### WHAT THIS TASK INVOLVES
Copy the listing exactly, images excluded.

-*-*-

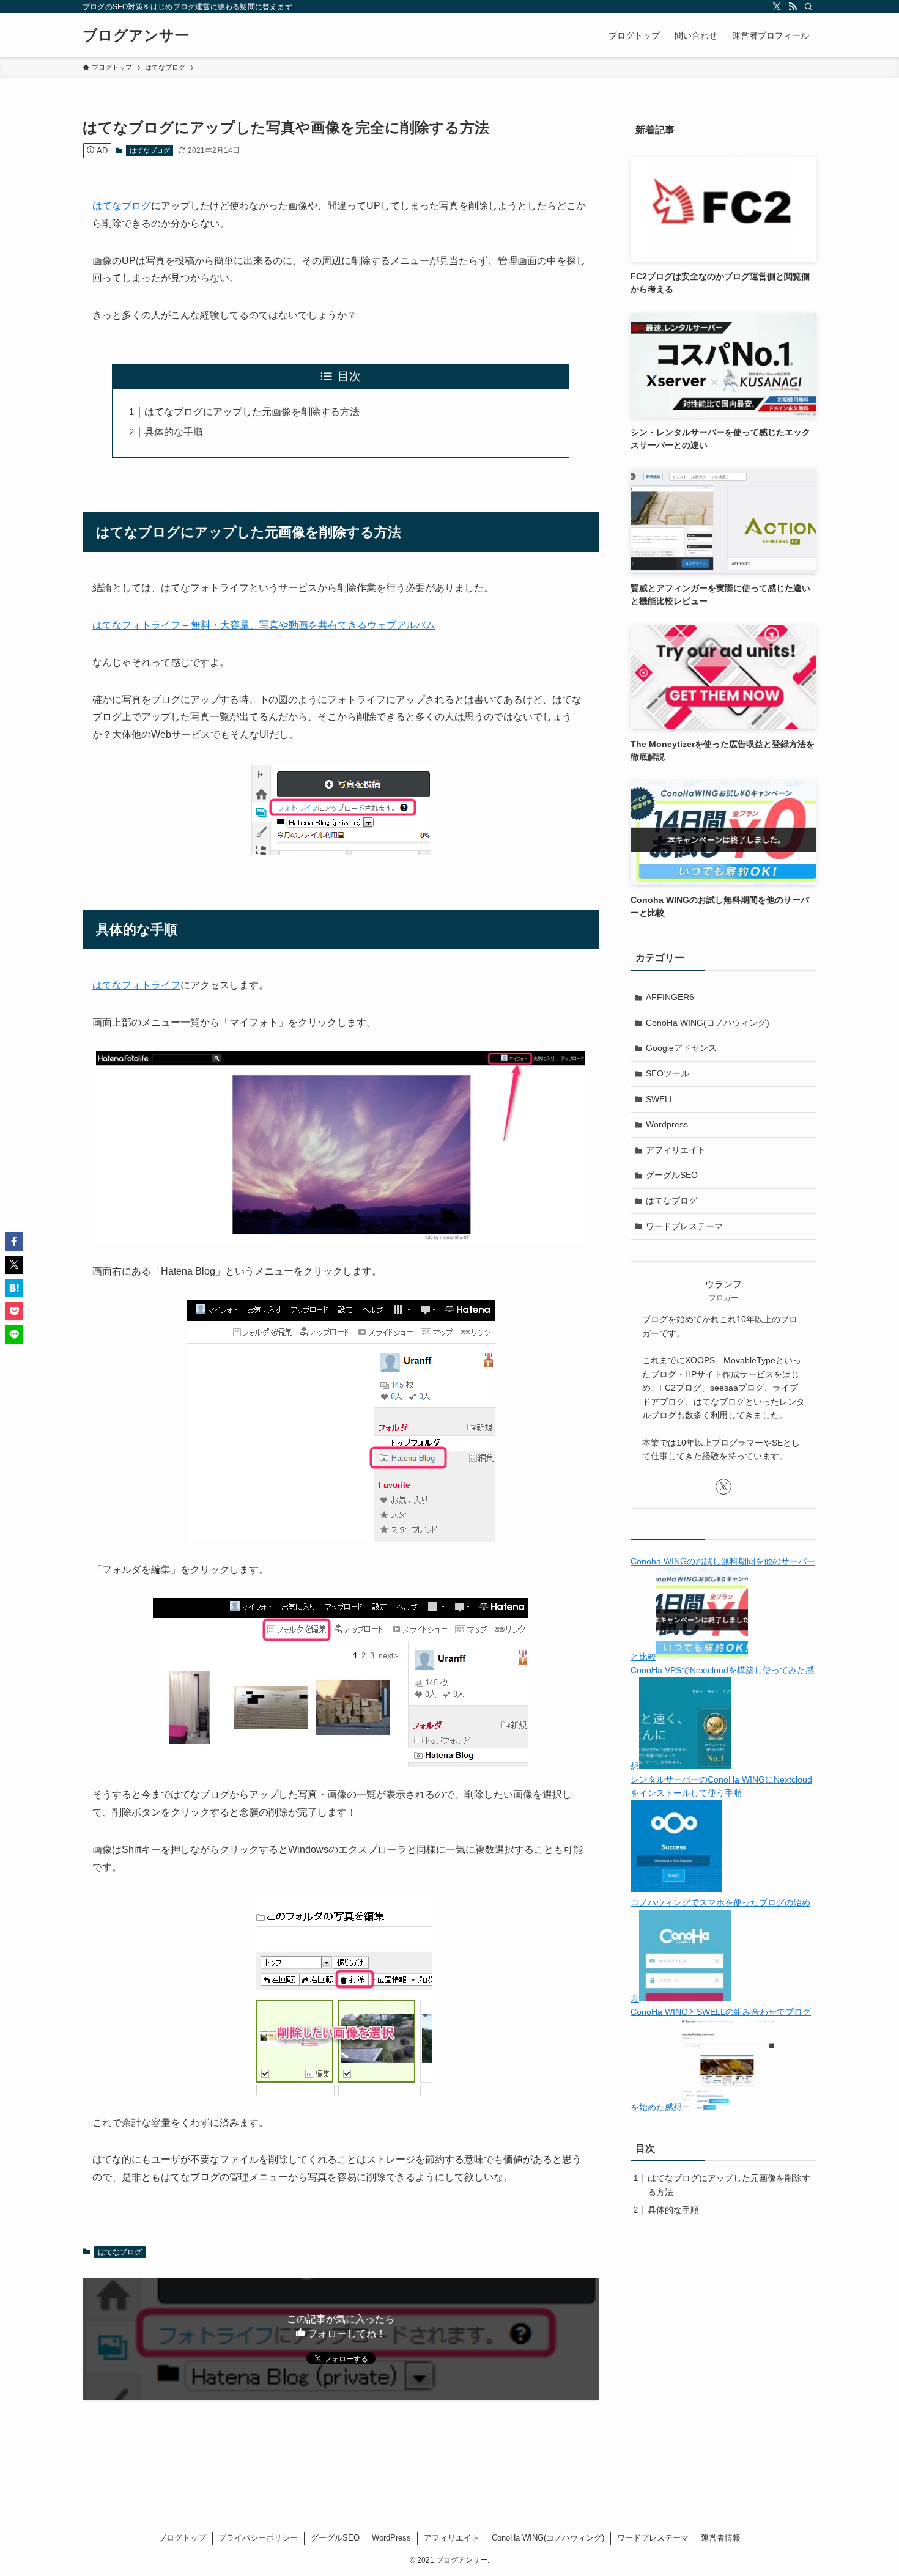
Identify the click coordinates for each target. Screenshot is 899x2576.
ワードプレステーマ (684, 1226)
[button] (14, 1241)
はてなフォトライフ (136, 985)
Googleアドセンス (681, 1048)
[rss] (793, 6)
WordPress (391, 2537)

-*-*-

### RESULT OF THE TASK
Identify the click coordinates for each target. Screenshot is 899x2576.
ワードプレステーマ (684, 1226)
[button] (14, 1241)
はてなフォトライフ (136, 985)
Googleアドセンス (681, 1048)
[rss] (793, 6)
WordPress (391, 2537)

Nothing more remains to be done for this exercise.